- **WHAT THE TASK ASKS**
Please translate this sentence from the regression proof below into Spanish: "and because the $u$ are i.i.d., $E(u_i u_j) = E(u_i) E(u_j)$ when $ j \neq i$."

I'm using the book's notation, which is: $$ SST_x = \displaystyle\sum\limits_{i=1}^n (x_i - \bar{x})^2, $$ and $u_i$ is the error term.

1) Show that $\hat{\beta}_1$ can be written as $\hat{\beta}_1 = \beta_1 + \displaystyle\sum\limits_{i=1}^n w_i u_i$ where $w_i = \frac{d_i}{SST_x}$ and $d_i = x_i - \bar{x}$.

This was easy because we know that

\begin{align} \hat{\beta}_1 &= \beta_1 + \frac{\displaystyle\sum\limits_{i=1}^n (x_i - \bar{x}) u_i}{SST_x} \\ &= \beta_1 + \displaystyle\sum\limits_{i=1}^n \frac{d_i}{SST_x} u_i \\ &= \beta_1 + \displaystyle\sum\limits_{i=1}^n w_i u_i \end{align}

2) Use part 1, along with $\displaystyle\sum\limits_{i=1}^n w_i = 0$ to show that $\hat{\beta_1}$ and $\bar{u}$ are uncorrelated, i.e. show that $E[(\hat{\beta_1}-\beta_1) \bar{u}] = 0$.

\begin{align} E[(\hat{\beta_1}-\beta_1) \bar{u}] &= E[\bar{u}\displaystyle\sum\limits_{i=1}^n w_i u_i] \\ &=\displaystyle\sum\limits_{i=1}^n E[w_i \bar{u} u_i] \\ &=\displaystyle\sum\limits_{i=1}^n w_i E[\bar{u} u_i] \\ &= \frac{1}{n}\displaystyle\sum\limits_{i=1}^n w_i E\left(u_i\displaystyle\sum\limits_{j=1}^n u_j\right) \\ &= \frac{1}{n}\displaystyle\sum\limits_{i=1}^n w_i \left[E\left(u_i u_1\right) +\cdots + E(u_i u_j) + \cdots+ E\left(u_i u_n \right)\right] \\ \end{align}

and because the $u$ are i.i.d., $E(u_i u_j) = E(u_i) E(u_j)$ when $ j \neq i$.

- **SUPPLIED INFORMATION**

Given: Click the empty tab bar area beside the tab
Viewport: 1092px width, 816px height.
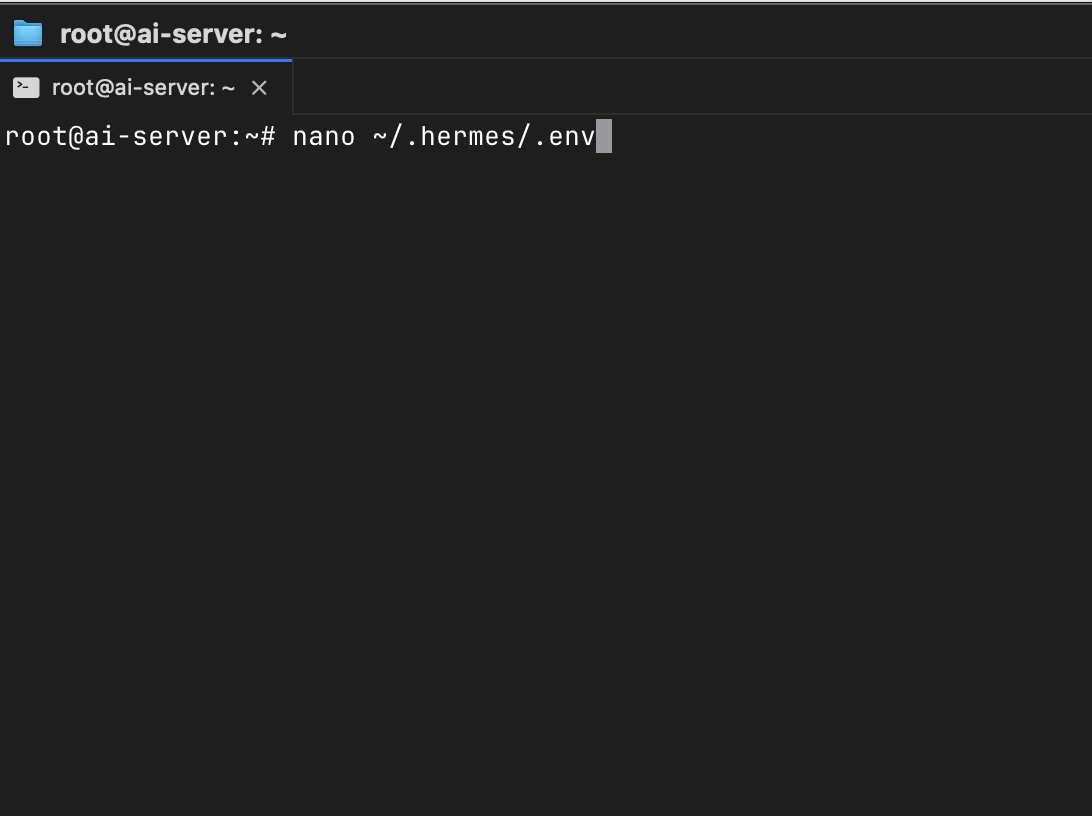Looking at the screenshot, I should coord(692,87).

- **SOLUTION BELOW**
y como las $u$ son i.i.d., $E(u_i u_j) = E(u_i) E(u_j)$ cuando $ j \neq i$.